The multibillion-dollar problem for the travel industry right now is how travel will get back to normal.
For many, the solution could be summed up in three words: easily accessible testing.
Since most scientists are expecting it to take a good eight months to a year before a vaccine can be approved and widely distributed, testing is a stopgap measure that allows governments to curb the spread of the virus while opening travel without quarantine.
Canada has just announced such a program. Starting November 2, a pilot program at the Calgary International Airport (pictured above) and at the Coutts Land Crossing in southern Alberta will test all international arrivals with a test before customs clearance.
If the passenger is given a negative result, they will be able to enter Canada without quarantining, although they must promise to appear for a follow-up test within a week.
Since March, only 4 of Canada's airports—Toronto, Montreal, Calgary, and Vancouver—have accepted international flights, so it seems logical to assume that if the pilot program proves effective, it should be able to be expanded to the other gateways rapidly.

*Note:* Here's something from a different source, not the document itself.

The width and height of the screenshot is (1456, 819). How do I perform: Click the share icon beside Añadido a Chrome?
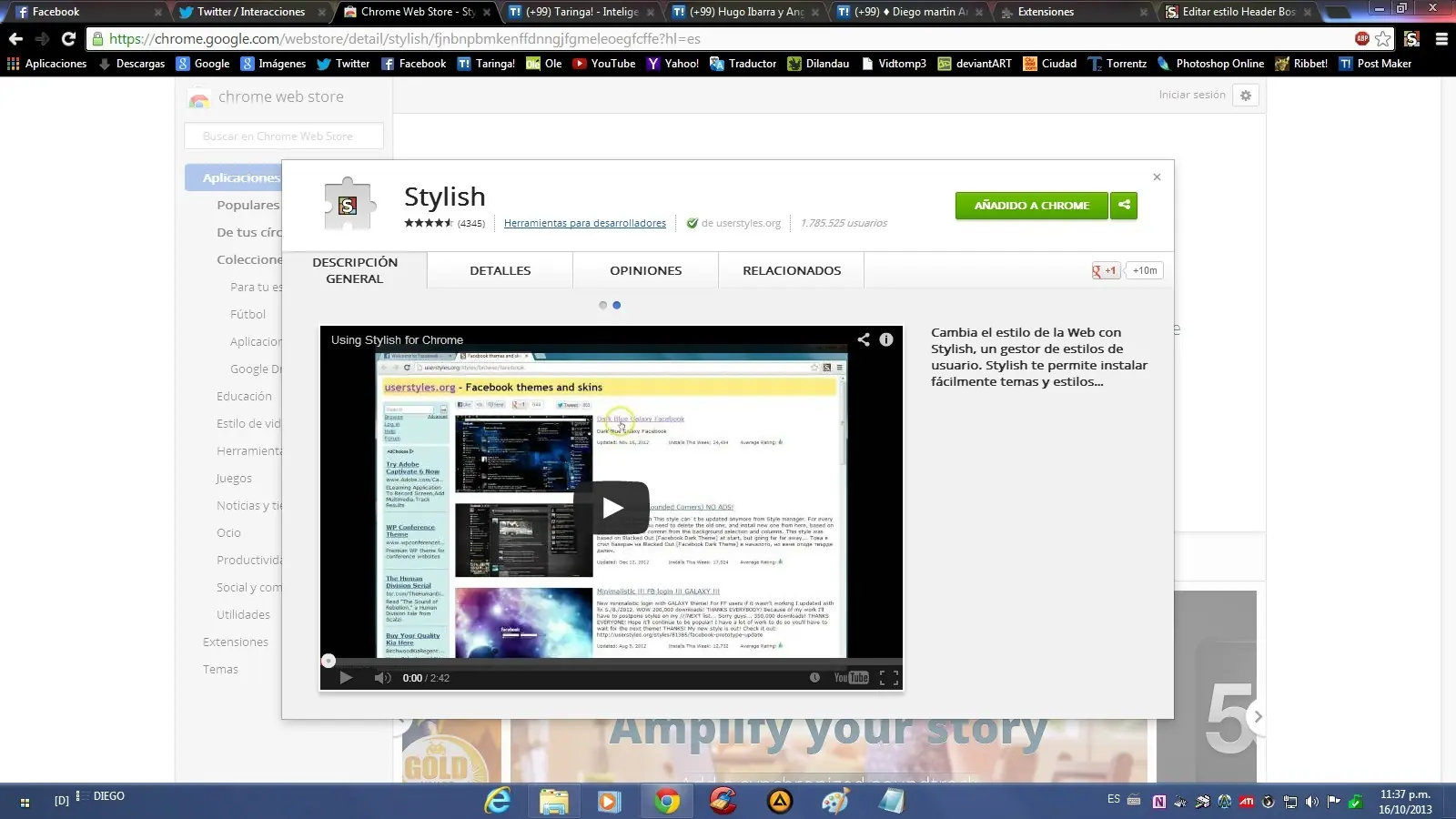tap(1124, 206)
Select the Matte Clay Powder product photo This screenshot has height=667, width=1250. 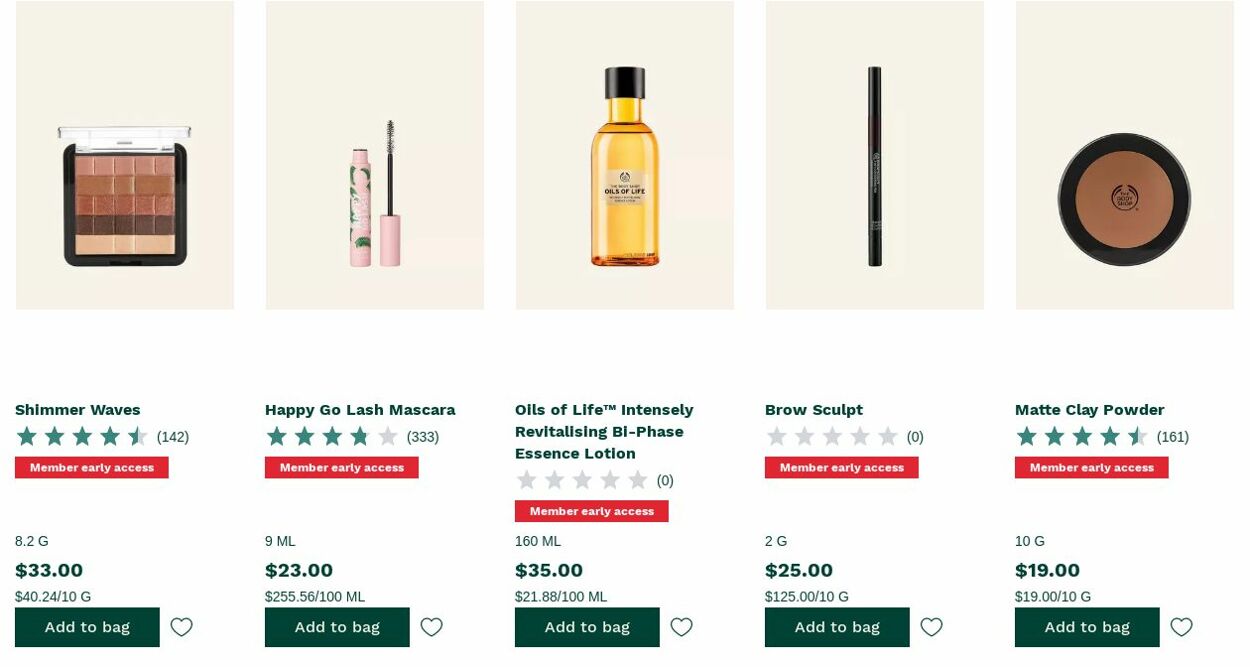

It’s important to note that this development does not necessarily mean that Canada's border with the United States is about to be reopened. In fact, on October 19 Canadian officials announced the border between the two countries would remain closed for at least another month.
Also this week, Canada’s procurement minister announced that the country has purchased 16 million rapid antigen tests, of which 100,000 have arrived.
We have no doubt the results of this trial will be watched quite closely by other countries that are eager to restart safe tourism.